Hillel International, a Jewish campus organization, is a partner in the “Campus for All” project that tracks alleged antisemitism on American college campuses. For the academic year 2024-25, the report shows the figure of 2,334 “antisemitic incidents” on campuses, the most the organization has ever reported since it began tracking in 2019.
If that figure is true, it would be a terrible spike in anti-Jewish prejudice on college campuses that should alarm everyone. But the data is partisan propaganda designed to falsely present an antisemitism crisis on college campuses, which can then serve as justification for the suppression of free speech, academic freedom, and even the deportation of college students.
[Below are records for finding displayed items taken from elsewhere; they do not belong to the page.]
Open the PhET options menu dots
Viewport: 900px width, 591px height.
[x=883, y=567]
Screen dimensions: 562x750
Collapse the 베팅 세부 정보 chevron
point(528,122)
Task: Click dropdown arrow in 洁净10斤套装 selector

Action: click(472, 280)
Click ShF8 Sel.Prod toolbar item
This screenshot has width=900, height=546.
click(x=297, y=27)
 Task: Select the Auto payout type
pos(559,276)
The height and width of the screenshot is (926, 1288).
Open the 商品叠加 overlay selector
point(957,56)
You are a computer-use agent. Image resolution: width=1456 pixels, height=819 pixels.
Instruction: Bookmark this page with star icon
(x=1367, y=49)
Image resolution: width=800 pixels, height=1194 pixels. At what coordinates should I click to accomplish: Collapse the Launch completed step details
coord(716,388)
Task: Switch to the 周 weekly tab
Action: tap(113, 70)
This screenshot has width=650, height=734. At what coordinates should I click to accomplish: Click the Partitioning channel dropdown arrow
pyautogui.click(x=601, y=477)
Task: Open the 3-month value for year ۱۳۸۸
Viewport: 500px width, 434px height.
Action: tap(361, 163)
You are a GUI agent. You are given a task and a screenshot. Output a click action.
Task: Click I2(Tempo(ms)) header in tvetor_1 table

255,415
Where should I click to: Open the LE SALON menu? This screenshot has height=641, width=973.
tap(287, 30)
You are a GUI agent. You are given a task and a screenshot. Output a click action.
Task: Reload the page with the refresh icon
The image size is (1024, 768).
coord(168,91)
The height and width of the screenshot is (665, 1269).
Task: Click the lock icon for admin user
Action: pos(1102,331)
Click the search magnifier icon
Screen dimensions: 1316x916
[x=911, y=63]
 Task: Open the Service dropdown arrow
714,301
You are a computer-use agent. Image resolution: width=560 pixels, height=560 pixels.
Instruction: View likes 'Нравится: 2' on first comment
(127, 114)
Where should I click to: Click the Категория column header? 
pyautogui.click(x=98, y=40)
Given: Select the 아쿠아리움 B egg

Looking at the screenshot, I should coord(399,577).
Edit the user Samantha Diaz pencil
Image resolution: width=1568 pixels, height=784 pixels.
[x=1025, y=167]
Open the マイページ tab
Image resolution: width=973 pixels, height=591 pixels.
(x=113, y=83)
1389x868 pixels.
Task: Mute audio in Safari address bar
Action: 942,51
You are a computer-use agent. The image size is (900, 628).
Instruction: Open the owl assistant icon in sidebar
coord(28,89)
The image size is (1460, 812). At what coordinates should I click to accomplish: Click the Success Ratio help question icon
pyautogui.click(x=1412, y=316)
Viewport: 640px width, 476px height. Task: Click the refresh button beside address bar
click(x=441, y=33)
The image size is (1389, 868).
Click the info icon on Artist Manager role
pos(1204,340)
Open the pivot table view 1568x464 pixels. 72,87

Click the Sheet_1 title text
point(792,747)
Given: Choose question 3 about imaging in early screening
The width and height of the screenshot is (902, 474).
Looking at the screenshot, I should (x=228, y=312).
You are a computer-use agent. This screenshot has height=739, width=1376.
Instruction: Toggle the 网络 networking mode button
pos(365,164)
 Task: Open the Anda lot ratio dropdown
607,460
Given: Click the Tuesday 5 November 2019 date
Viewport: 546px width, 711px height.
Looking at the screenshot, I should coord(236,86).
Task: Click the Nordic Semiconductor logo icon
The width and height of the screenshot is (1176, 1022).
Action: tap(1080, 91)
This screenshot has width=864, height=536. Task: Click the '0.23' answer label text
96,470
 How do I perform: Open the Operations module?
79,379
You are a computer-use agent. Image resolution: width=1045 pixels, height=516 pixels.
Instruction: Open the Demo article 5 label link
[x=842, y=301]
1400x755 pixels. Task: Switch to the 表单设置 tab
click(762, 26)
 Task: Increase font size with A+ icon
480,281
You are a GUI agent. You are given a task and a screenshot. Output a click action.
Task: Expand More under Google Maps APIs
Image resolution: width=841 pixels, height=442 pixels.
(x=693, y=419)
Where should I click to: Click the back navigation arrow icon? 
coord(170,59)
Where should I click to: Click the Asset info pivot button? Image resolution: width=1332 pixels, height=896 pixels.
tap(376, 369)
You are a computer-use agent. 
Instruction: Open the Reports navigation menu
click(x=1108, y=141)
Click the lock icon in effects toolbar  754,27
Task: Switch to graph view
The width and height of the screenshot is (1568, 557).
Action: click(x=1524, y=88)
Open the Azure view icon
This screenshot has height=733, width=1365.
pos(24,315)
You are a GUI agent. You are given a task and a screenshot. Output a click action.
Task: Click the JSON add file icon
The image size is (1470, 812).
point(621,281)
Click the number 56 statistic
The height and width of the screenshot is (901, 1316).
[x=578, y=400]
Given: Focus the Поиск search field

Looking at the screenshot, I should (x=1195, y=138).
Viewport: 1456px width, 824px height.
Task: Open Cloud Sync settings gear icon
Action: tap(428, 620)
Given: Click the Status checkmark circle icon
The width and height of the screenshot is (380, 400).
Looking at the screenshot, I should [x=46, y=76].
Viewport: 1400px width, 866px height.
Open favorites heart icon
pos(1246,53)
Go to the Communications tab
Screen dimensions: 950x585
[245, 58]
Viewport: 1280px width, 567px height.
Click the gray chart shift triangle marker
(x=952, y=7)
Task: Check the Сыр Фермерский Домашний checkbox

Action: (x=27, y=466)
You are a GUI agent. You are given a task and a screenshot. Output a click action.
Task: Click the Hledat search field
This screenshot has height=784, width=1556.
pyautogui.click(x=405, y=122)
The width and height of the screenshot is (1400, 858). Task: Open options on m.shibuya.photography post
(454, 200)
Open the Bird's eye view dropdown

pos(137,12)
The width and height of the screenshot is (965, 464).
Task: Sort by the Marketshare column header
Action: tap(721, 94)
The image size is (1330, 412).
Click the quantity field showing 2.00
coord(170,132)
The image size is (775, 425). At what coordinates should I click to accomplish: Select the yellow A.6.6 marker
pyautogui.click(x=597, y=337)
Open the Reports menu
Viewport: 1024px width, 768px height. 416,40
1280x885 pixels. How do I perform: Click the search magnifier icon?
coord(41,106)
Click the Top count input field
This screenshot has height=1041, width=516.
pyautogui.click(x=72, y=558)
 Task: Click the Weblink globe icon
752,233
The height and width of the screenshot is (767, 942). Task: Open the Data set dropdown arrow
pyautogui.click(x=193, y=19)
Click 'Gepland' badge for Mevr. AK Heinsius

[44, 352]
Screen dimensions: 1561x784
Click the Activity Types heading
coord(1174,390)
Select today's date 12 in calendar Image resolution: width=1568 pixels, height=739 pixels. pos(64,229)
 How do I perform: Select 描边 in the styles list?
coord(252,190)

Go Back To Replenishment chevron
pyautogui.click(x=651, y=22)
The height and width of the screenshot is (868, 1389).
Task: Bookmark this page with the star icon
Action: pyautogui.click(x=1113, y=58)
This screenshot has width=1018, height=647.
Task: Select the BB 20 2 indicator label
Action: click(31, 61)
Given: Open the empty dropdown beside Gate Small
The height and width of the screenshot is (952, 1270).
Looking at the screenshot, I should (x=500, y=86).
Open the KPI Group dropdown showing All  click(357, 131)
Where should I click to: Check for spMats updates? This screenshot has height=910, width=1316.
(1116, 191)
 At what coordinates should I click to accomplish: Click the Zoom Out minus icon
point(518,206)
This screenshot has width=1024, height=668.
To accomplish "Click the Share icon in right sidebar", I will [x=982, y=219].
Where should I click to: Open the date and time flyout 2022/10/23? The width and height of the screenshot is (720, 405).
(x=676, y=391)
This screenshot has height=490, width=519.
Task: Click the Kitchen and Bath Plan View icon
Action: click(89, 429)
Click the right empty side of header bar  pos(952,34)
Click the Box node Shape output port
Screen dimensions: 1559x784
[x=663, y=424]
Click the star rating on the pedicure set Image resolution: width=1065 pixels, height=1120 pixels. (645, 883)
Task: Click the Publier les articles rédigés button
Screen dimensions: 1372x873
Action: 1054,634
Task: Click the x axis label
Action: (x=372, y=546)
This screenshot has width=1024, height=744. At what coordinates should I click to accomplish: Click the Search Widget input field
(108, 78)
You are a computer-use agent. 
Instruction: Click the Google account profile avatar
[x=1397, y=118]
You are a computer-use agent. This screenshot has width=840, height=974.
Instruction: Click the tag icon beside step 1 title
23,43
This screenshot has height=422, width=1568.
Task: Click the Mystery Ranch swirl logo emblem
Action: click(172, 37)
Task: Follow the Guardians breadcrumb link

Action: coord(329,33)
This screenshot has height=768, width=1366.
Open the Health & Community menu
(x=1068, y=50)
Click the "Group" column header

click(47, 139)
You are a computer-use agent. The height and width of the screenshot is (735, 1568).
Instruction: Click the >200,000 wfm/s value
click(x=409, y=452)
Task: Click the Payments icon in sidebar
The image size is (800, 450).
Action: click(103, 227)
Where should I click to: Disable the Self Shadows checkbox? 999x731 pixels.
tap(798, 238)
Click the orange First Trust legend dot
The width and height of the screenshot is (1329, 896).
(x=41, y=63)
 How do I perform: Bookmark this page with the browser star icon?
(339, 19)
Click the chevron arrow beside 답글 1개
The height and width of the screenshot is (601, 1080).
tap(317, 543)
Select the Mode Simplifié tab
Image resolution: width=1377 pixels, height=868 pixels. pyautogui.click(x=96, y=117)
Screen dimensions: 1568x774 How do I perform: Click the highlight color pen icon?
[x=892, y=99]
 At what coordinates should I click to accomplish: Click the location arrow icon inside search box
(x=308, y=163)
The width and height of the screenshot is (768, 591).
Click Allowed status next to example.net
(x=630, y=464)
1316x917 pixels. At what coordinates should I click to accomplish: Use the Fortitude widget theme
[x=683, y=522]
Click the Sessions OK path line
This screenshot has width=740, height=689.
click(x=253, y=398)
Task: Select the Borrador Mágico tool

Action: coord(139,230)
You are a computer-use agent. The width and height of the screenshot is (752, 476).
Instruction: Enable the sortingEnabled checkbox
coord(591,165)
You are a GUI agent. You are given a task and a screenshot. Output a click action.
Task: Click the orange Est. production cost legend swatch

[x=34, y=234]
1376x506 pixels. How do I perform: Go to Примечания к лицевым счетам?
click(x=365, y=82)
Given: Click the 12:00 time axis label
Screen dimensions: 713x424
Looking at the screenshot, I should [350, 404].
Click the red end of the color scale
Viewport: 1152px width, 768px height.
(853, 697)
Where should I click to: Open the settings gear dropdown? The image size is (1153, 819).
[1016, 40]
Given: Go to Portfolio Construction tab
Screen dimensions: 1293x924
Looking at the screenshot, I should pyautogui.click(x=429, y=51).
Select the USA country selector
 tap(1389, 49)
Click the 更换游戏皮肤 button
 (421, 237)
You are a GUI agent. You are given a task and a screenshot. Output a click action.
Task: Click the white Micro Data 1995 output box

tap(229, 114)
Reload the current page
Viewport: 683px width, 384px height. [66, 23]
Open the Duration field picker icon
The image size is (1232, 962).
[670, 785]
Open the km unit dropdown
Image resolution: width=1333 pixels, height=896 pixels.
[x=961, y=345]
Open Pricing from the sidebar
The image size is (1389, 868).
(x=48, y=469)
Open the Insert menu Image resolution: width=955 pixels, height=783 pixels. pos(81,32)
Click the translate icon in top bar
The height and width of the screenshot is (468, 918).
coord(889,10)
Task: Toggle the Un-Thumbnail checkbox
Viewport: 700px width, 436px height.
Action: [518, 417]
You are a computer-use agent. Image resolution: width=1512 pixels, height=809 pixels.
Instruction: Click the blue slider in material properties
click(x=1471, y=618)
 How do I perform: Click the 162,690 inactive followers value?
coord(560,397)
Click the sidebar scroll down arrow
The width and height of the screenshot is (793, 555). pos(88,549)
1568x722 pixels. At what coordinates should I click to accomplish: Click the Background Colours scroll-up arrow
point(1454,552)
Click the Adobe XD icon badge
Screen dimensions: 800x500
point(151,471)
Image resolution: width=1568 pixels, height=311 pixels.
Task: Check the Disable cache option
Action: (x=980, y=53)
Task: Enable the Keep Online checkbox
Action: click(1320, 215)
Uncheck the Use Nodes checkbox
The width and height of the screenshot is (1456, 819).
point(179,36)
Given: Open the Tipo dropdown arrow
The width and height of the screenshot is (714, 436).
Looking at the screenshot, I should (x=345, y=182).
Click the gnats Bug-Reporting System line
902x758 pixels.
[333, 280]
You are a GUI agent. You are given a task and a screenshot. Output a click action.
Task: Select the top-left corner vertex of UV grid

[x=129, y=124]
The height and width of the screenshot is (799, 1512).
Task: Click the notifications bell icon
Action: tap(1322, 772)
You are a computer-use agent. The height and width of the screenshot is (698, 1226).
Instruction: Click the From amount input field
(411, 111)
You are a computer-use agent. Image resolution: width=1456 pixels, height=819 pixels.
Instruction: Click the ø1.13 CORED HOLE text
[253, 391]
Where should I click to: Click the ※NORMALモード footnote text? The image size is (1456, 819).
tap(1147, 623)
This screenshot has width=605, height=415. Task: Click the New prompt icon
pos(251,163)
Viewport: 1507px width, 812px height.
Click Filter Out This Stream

In other words, Hillel and its partners are using the alleged specter of anti-Jewish hate to foment their own hatred toward Arab and Muslim students and anyone, including Jews on campus, who is critical of Israel and supportive of the basic dignity of Palestinians, their rights, and self-determination. It’s a mendacious and cynical game that needs to be exposed.
Consider the breakdown of the putative 2,334 “antisemitic incidents” for 2024-25. Hillel reports an overall 26% increase in antisemitism from the prior year. Still, as they note, “there was also some good news, as the number of violent incidents (assaults and vandalism) decreased from the prior year.” That’s great news for all concerned. But if violent attacks and vandalism are down, what makes up for the 26% increase?
The largest category of so-called antisemitism reported by Hillel is “social media/email,” accounting for 37.4% of the reported 2024-25 antisemitism incidents. Hillel does not provide any examples of what email or social media content is antisemitic. We are expected to take at face value their claim that there were 874 antisemitic emails and social media posts on campus — but we know that Zionists often consider anonydyn political rhetoric to be antisemitism, whether it is supportive of Palestinians (ex. “From the river to the sea, Palestine will be free.”) or accusatory toward Israel (ex. “Israel is an apartheid state.”).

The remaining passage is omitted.